- Directed by: Andrew Cividino
- Written by: Andrew Cividino Geoffrey Smart
- Based on: We Ate the Children Last by Yann Martel
- Produced by: Josh Clavir Karen Harnisch Jonathan M. Hodgson
- Starring: Keith Berry David Disher Frank Longo Ryan Ward
- Cinematography: Stephen Chandler Whitehead
- Edited by: James Vandewater
- Music by: Chris Thornborrow
- Production company: Film Forge Productions
- Release date: September 14, 2011 (TIFF);
- Running time: 15 minutes
- Country: Canada
- Language: English

= We Ate the Children Last =

2011 Canadian short film

We Ate the Children Last is a 2011 Canadian satirical science fiction short film directed by Andrew Cividino based upon a short story by Yann Martel. The film documents the radical societal shifts that occur after pig organ transplants for humans become commonplace.

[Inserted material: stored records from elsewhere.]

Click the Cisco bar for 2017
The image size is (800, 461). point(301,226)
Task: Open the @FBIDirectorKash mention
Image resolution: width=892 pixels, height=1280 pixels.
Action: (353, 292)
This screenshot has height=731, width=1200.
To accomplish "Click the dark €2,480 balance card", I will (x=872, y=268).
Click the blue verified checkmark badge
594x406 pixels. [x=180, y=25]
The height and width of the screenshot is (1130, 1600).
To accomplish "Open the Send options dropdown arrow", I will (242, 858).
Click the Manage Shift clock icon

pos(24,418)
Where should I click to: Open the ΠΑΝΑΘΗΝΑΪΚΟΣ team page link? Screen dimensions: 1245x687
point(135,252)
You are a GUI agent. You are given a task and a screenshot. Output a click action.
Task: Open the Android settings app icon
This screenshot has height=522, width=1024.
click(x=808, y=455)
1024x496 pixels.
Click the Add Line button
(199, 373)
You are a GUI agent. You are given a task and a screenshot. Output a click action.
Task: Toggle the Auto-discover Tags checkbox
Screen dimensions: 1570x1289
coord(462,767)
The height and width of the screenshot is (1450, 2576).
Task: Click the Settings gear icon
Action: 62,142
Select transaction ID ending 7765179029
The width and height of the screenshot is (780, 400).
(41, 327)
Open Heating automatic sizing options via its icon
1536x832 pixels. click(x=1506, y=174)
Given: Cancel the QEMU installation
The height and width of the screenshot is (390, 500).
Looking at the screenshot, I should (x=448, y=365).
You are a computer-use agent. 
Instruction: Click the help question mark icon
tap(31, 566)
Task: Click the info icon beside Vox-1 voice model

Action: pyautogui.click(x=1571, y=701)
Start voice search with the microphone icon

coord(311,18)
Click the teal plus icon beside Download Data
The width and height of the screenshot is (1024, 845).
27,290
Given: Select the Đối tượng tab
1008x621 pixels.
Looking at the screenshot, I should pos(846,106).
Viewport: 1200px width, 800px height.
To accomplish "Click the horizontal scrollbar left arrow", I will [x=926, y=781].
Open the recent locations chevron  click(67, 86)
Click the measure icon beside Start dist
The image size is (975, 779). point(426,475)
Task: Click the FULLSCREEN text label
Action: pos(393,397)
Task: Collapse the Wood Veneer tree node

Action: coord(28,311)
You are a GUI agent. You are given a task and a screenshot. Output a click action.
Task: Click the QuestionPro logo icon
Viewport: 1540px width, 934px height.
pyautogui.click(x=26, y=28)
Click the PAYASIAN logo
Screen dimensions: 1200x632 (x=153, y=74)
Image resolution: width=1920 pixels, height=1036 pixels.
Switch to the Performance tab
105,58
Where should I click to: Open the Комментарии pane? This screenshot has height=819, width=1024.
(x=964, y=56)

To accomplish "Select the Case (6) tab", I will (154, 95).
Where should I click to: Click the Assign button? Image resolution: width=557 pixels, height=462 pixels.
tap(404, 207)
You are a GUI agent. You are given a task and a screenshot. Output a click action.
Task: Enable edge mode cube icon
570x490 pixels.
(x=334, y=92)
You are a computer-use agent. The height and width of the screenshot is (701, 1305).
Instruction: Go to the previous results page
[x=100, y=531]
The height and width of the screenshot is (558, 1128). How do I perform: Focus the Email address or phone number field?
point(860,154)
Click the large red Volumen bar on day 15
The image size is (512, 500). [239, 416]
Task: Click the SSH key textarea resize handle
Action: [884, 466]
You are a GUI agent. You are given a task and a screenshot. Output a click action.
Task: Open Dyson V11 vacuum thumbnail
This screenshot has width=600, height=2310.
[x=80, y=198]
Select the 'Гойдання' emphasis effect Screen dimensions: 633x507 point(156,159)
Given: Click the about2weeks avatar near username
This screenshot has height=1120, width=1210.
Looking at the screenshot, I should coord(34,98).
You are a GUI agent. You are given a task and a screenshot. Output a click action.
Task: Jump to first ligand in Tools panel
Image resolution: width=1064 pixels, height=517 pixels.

The film premiered at the 2011 Toronto International Film Festival, and was named to the festival's annual year-end Canada's Top Ten list.

== Plot ==
A man dying from intestinal cancer volunteers for an experimental treatment which involves receiving the transplanted digestive system of a pig. The transplant is successful, but leaves him with a pig-like penchant for consuming garbage. Considering this an acceptable trade-off for a medical breakthrough, society initially accepts the widespread adoption of the technique, but eventually collapses as the transplant recipients' insatiable appetites evolve into cannibalism.

== Cast ==
- Keith Berry as Patient D
- David Disher as Medical Examiner
- Frank Longo as Simon Winfield
- Ryan Ward as Ricky Rodgers
- Kalista Zackhariyas as Reporter/Principal

== Production ==

Shot in 2010, the film incorporates footage from the 2010 G20 Summit in Toronto.